Your Diet is Over, Now What? | How To Reverse Diet
For many people, fitness appears to be something that has a start and an end date, as if you have to do the right things for your body just for a certain period…
This is why you see trends like 90-days fat loss challenges, 30-day strong core challenges, etc.
Well, the thing is that such trends are not sustainable and won’t yield consistent results.
Especially when it comes to dieting, there are many things to acknowledge if you want to make your results last.
In this article, we will break down the process of dieting and weight loss, how it affects the body, and what you should do once you reach your desired shape.
What Is Dieting?
A “diet” is a sort of nutrition regimen that puts your body in the so-called “caloric deficit.”
This means you are eating less food than your body needs to maintain its weight.
When you are in a caloric deficit, your body starts burning fat to compensate for that energy deficit. (1)

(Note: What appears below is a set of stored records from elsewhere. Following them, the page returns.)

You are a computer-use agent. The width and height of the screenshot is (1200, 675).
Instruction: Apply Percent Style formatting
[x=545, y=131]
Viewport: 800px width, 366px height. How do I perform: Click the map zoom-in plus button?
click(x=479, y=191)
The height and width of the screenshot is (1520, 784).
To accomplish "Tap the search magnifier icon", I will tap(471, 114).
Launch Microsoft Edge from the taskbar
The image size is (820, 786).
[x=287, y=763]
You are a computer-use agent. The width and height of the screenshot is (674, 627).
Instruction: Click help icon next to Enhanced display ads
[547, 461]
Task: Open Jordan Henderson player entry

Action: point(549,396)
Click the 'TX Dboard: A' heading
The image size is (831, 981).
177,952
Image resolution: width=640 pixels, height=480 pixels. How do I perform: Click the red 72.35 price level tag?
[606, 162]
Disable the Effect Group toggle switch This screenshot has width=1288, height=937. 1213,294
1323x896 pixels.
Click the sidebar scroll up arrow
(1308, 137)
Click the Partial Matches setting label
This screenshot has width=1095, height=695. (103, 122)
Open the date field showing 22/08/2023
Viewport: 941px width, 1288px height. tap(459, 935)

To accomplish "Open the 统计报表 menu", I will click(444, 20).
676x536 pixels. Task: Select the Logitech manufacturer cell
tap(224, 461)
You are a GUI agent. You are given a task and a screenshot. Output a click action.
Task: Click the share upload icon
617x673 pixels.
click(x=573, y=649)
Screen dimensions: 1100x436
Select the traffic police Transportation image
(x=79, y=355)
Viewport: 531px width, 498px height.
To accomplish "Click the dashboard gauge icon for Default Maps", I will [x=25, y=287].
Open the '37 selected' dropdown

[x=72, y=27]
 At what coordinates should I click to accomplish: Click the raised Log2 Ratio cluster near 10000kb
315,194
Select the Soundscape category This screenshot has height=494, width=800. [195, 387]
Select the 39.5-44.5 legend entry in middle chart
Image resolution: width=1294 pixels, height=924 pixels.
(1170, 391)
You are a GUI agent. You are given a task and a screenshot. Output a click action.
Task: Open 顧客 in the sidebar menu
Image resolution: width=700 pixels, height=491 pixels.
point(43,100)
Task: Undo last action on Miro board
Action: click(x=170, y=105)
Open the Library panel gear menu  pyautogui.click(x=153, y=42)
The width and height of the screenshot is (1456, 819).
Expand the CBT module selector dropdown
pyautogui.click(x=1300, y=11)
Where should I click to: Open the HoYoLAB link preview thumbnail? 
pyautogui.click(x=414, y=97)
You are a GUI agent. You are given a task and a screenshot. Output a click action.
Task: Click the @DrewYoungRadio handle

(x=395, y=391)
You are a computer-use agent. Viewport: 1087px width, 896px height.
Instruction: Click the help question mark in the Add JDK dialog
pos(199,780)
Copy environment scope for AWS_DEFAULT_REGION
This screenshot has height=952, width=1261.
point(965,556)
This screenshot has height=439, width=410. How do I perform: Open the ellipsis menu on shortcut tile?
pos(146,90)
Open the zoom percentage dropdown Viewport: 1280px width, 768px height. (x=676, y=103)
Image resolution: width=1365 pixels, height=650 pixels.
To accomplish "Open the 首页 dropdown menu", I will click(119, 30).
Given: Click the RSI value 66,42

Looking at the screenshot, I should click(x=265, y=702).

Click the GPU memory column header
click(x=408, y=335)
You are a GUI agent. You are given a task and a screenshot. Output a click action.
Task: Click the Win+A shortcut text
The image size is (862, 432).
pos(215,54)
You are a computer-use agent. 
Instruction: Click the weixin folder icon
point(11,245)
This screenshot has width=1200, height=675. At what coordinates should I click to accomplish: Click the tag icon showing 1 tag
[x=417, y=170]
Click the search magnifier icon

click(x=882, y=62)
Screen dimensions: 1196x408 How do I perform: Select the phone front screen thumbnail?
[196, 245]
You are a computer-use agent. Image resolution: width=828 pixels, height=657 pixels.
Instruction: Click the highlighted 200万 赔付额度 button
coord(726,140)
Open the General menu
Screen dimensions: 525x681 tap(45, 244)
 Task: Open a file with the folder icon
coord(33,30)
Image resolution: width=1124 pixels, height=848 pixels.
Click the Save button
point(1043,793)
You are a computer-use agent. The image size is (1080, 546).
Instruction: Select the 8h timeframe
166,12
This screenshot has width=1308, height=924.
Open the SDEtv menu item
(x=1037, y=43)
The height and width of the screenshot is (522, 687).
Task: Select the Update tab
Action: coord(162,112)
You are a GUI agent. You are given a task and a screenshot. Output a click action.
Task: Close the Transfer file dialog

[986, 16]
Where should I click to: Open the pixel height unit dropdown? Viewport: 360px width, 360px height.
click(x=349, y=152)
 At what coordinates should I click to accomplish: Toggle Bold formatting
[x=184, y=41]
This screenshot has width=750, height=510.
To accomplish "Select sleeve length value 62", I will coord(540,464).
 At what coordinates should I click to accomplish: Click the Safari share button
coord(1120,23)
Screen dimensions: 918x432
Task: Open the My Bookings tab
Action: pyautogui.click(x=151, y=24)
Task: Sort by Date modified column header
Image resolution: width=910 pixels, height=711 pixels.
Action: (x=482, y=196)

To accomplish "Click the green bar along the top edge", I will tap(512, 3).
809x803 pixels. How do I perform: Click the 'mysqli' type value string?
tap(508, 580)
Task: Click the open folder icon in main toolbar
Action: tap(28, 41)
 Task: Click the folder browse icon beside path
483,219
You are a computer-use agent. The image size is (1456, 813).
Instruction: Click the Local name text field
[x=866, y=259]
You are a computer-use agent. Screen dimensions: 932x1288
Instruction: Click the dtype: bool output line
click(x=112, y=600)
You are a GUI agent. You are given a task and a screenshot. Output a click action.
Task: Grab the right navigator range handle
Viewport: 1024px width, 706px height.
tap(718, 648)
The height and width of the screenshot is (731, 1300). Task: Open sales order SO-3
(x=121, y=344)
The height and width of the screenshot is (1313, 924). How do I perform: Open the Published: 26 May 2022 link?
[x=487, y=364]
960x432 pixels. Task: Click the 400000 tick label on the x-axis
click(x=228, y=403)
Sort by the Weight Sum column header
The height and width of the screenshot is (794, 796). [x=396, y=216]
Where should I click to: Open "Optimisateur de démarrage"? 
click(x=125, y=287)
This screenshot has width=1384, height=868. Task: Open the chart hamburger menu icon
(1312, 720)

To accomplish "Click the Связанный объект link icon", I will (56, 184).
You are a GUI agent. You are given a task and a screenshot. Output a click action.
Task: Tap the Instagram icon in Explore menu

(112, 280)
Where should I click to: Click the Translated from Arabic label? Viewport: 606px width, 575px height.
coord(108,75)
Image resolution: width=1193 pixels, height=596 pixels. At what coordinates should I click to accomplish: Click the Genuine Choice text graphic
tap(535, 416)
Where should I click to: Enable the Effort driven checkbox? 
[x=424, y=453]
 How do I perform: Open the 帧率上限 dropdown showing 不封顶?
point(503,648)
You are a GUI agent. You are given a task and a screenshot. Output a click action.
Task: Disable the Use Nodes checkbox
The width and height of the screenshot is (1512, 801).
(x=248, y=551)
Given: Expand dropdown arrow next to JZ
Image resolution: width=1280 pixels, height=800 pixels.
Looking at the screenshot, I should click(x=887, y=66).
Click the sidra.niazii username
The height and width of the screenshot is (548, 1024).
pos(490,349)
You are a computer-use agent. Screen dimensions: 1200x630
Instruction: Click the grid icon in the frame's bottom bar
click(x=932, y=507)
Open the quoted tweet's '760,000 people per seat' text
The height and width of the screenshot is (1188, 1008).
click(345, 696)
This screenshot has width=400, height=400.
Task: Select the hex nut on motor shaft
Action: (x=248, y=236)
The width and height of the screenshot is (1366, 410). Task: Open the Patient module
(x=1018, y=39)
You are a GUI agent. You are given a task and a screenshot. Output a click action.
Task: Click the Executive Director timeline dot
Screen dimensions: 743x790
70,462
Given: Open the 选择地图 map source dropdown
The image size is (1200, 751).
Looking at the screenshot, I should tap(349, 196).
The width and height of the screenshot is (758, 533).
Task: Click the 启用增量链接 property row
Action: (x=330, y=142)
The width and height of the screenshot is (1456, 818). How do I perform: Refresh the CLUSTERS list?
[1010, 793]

And while for you, this may mean looking better and feeling good about yourself, for the body is controlled starvation.
Metabolic adaptations
During eating in a caloric deficit, your body recognizes that there isn’t sufficient energy.
To deal with this problem, the body slows down all of its processes to ultimately preserve energy. (2)
The longer you are on a caloric deficit, the slower your metabolism gets, and what was once your caloric deficit eventually turns into maintenance calories.
Taking diet breaks of 2 weeks every 2-3 weeks of dieting can be used as a tool to mitigate the decreases of your metabolic rate.
These are periods of eating at maintenance, where no significant changes in weight should be observed.
Your Post-Diet Approach
Now, as you just learned, throughout your diet, your metabolism slows down, and you lose weight.
At one point, you will reach the desired body shape… And then what?
Well, the short answer is – Keep doing what you were doing in the first place!
That is, being active, eating good food, recovering well, and staying hydrated.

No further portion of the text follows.